Dataset items:

☆ ☆ ☆ ☆

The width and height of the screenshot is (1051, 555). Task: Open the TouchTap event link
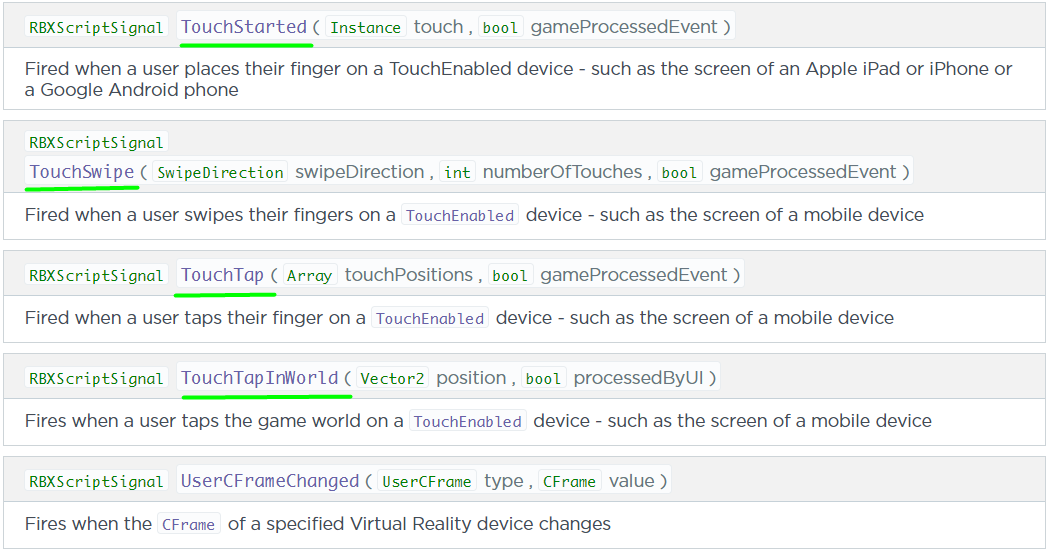(222, 275)
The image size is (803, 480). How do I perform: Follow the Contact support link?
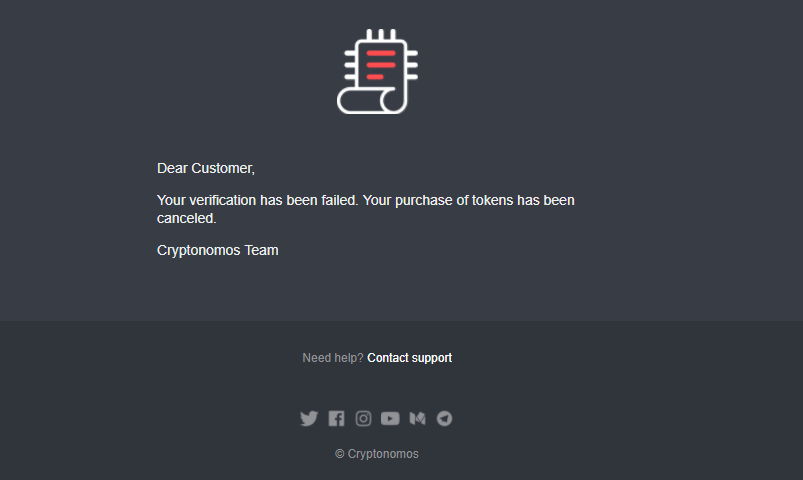click(409, 358)
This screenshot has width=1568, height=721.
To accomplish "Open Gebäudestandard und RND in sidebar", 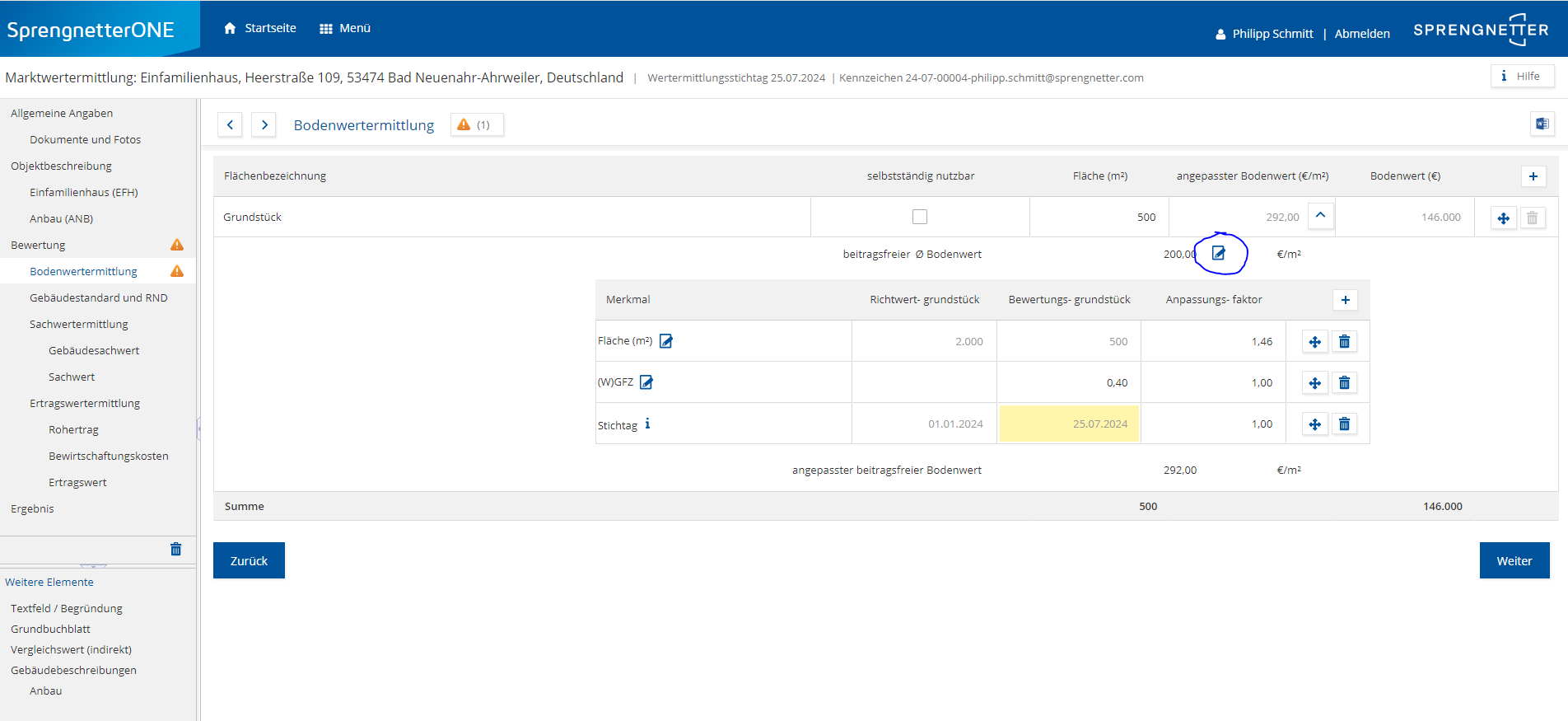I will [98, 297].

☆ ☆ ☆ ☆

Return the records word for word, starting at their beginning and ending at the line containing "click(409, 358)". Omit the pictures.

The width and height of the screenshot is (1051, 555). Task: Open the TouchTap event link
(222, 275)
The image size is (803, 480). How do I perform: Follow the Contact support link?
click(409, 358)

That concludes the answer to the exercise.